In terms of testing for CLL, additional testing, of course, diagnostically, it’s generally not a challenge. It’s very straight-forward. A test that we call Flow Cytometry on a blood sample is usually sufficient to establish the diagnosis. Very, very uncommonly would a bone marrow exam be needed, for example. And in routine practice, also, we don’t necessarily give CT scans to establish a diagnosis or even to, as people say, stage the disease. It really isn’t necessary in most cases.

However, we do have a staging system that correlates with the extent of the disease and that’s simply based on our exam and blood counts, but people also want more information. They wanna know how they’re gonna do, specifically.
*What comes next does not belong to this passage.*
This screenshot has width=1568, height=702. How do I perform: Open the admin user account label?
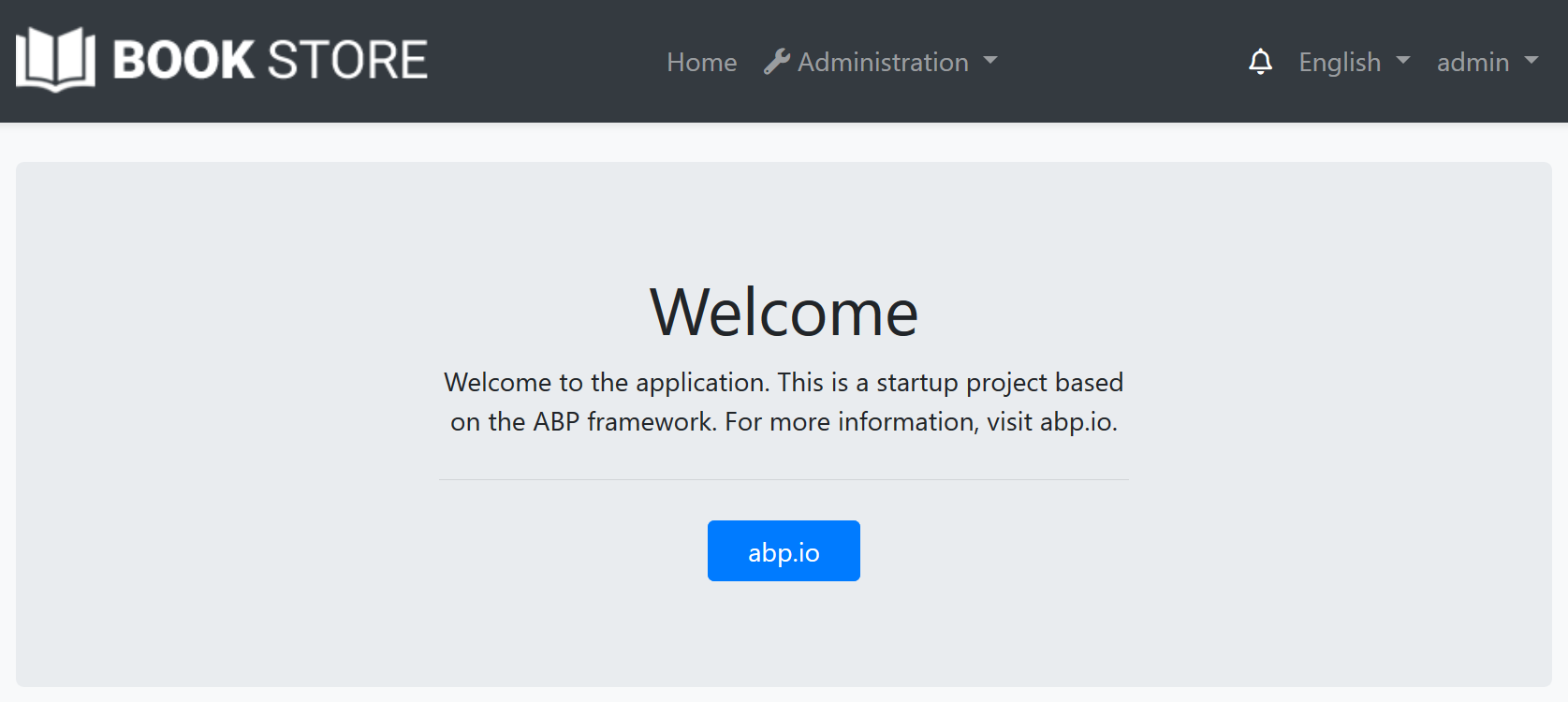pos(1473,62)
So, we can add additional tests, genetic testing as people often call it, that can further subdivide individuals into groups that give you additional information on how you might do, meaning if you’re without symptoms, and an observation is recommended, you wanna know, “Well, how long is it gonna be before I need treatment?” Although our staging system gives that information, we can refine that further.

One test is the so-called FISH test, which looks at specific chromosome abnormalities, and the second test that’s generally used is called the IGHV Mutation Assay. That’s really looking at what’s called the mutational status of your immunoglobulin genes. So, it’s really those two broad categories that are most relevant.

Now, we don’t necessarily advocate doing that testing on everyone at the time of diagnosis. Certainly, not everyone who is without symptoms, where we’ve already decided that treatment is not indicated. So, as you can imagine, you can do that testing. You might come up with a profile that’s less favorable. And then, instead of the watch and wait approach, or as folks like to call it, “watch and worry approach,” you worry even more. But then, of course, if you have a favorable profile, then you’re happier. You’re more pleased.

However, we don’t do anything differently regardless of what those tests show, at least at current state. Compared to a decision that’s already been made about treat or not treat. We do, however, strongly advocate getting that testing at the time of treatment, and sometimes, repeating some of the testing with subsequent treatment, when you require treatment, say, a second time, in some cases. So, very important to have a discussion about these tests and what information you will get from them.

Well, we’ll often see patients who are coming for another opinion about their disease. Perhaps they’ve been recently diagnosed, and they have been advised for observation, so, it’s, of course, natural to ask whether that’s a reasonable approach. And in that context, other testing often comes up in the conversation. Perhaps they had the testing done, the FISH, and the mutational testing, and they wanna know what it means, or actually we see some results that have been obtained and we ask them about it. And there’s very often confusion, or really lack of information about what they mean.

So, we really try to discuss that issue. That issue of testing with each and every patient, whether or not they’ve had it done, really trying to let them know what it means. That way they’re fully informed, and in some cases, people feel very strongly that they would like to have it done, even through they realize that we’re not gonna act on it at that point. So, I think pretty much for all patients, it should be part of the initial discussion.

Again, in terms of genetic testing are these tests that I discussed. It’s important to understand what information they give you so you understand why your physician may be making a distinction between one therapy versus another. It is very, very important to get that testing, if somebody is talking about using chemotherapy, for example, hopefully. That’s quite uncommon. But with our newer agents, we know that they work broadly despite those other features.

Nevertheless, I think it’s important for a patient to at least expect the discussion about these tests. We’re not asking you to go to your physician and ask that they be done in all cases, but really understand perhaps why your physician recommended that they not be done at that particular time.